Group A received NFV 500mg every 12 hrs + IDV 1000 mg every 12 hrs (q12h) for one week. Starting in the second week they received NFV 750 mg q12h + IDV 1000 mg q12h. Group B started with NFV 750 mg q12h + IDV 1000 mg q12h.

Based on the data from Agouron’s single dose studies it was expected by some that those effects seen in that study (increased IDV AUC by 51%-single dose of IDV; increased NFV AUC by 83%-single dose of NFV) would be seen when combining NFV with IDV. The investigators in this study did not observe those PK responses reflected in this study. This indicates that you cannot generally rely upon single or limited dosing studies to predict drug interactions and optimal dosing regimens. To do so is risky. It is safer to wait for additional research identifying adequate dosing regimens.

Investigators in this study found that when combining 1000 mg IDV q12h with 750 mg NFV q12h: indinavir blood levels were similar to indinavir taken at the standard dosing of 800 mg every 8 hours; that indinavir did not increase NFV steady state blood levels, resulting in low NFV trough levels. At week 8, 7/10 study participants were <500 copies/ml, and 9 patients had a mean increase in CD4 of 156 cells. Treatment was discontinued in 1 person for rash; other adverse events included: diarrhea/loose stools (6), bloating (2), and nephrolithiasis (1); nephrolithiasis can lead to kidney stones.

Because of the low NFV trough levels, a higher dose of nelfinavir was investigated. All participants raised their dose of nelfinavir from 750 to 1000 mg q12h while maintaining IDV dosing at 1000 mg q12h.

For an explanation of terms like trough, AUC, Cmax and pharmacokinetics (PK) , see the report titled Primer on PK on the web site. Without understanding these terms it is difficult to understand the considerations that go into selecting dosing, and to understand the following tables and much of the other information in NATAP’s reports.

As you can see the trough and AUC (italics) for the NFV 750 q12h dosing regimen was not increased by the addition of IDV, compared to the trough and AUC values for taking NFV monotherapy every 8 hrs (trough- 0.7 vs 1.5 mg/L, AUC- 50 vs 56 mg hr/L).

The investigators reported the mean percent change resulting from increase in NFV dose of 750 mg q12h to 1000 mg q12h in AUC, Cmax and trough for these 5 patients was 31%, 27%, and 35%, respectively.

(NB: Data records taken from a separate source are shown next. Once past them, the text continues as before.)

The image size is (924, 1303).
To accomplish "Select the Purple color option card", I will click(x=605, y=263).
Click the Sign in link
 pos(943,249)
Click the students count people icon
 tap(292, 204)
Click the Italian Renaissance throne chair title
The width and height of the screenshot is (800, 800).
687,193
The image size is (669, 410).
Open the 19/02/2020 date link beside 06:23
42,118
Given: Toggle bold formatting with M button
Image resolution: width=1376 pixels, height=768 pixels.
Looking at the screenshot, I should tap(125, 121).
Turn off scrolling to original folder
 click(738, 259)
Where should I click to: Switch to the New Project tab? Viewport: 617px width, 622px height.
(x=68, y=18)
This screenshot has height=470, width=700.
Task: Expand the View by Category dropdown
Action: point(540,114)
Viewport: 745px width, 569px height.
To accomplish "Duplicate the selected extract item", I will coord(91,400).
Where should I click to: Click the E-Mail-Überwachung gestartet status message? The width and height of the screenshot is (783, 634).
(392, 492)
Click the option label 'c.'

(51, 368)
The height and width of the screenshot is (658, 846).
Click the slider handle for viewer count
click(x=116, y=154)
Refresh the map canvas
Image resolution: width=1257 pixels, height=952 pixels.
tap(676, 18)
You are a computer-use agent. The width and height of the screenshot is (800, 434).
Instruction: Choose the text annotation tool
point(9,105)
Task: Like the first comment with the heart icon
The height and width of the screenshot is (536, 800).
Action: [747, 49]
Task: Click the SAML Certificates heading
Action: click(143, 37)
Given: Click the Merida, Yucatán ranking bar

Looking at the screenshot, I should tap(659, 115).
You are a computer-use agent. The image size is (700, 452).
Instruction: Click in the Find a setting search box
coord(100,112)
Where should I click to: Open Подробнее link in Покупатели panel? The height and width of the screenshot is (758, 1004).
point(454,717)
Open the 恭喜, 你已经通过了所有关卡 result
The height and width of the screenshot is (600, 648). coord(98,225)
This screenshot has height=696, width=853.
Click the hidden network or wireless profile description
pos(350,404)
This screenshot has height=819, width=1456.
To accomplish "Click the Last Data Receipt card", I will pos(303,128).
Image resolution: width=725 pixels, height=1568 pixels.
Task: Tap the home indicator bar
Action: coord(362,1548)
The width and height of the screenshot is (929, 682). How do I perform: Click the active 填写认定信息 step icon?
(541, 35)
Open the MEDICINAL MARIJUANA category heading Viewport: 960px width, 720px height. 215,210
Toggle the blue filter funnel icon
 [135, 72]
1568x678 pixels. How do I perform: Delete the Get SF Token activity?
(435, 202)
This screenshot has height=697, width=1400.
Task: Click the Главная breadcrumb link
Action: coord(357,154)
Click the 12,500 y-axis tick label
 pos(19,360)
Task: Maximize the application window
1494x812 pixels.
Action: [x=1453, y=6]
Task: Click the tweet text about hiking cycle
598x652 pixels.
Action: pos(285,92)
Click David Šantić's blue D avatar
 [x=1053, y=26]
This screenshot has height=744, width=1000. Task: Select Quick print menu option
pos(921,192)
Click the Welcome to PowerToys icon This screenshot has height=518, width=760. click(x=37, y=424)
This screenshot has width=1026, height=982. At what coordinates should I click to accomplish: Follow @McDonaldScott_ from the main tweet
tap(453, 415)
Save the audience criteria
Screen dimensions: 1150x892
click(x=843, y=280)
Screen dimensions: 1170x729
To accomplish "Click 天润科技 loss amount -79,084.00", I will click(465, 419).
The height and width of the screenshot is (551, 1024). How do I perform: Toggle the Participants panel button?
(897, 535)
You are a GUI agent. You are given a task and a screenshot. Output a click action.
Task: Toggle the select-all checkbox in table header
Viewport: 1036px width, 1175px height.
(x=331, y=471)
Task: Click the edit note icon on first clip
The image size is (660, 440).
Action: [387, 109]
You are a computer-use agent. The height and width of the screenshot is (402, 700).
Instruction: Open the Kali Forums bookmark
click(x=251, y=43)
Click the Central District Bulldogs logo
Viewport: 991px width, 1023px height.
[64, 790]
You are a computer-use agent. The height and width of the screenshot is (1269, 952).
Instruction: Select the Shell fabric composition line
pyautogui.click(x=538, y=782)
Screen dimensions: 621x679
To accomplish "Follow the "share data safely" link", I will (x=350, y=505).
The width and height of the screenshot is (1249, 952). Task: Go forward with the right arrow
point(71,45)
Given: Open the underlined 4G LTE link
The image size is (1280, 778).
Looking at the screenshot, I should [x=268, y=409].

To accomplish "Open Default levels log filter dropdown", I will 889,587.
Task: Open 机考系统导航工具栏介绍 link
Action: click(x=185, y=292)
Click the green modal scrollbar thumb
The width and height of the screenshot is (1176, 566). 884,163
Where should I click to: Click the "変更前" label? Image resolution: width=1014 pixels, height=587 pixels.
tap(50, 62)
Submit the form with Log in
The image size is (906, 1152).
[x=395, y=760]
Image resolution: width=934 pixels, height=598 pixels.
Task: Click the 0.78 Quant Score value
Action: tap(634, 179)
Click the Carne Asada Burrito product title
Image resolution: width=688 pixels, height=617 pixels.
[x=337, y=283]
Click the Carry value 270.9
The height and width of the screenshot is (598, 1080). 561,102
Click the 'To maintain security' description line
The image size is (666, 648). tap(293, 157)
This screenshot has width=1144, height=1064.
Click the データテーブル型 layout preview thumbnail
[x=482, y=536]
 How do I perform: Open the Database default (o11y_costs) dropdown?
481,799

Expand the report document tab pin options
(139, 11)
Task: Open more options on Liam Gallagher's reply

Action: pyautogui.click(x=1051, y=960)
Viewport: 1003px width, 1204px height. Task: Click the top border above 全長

10/21 (47%) had undetectable HIV RNA by the Roche Amplicor viral load test (<400 copies/ml). 6 of these10 were undetectable using the Roche ultrasensitive test (<50 copies/ml). Three study participants added NRTIs to their regimen after at least 12 weeks either for virological (viral load) failure or to increase antiviral effect to prevent virological failure. The median increase in CD4 from baseline (12-32 weeks) was 133 cells. There were 5 discontinuations.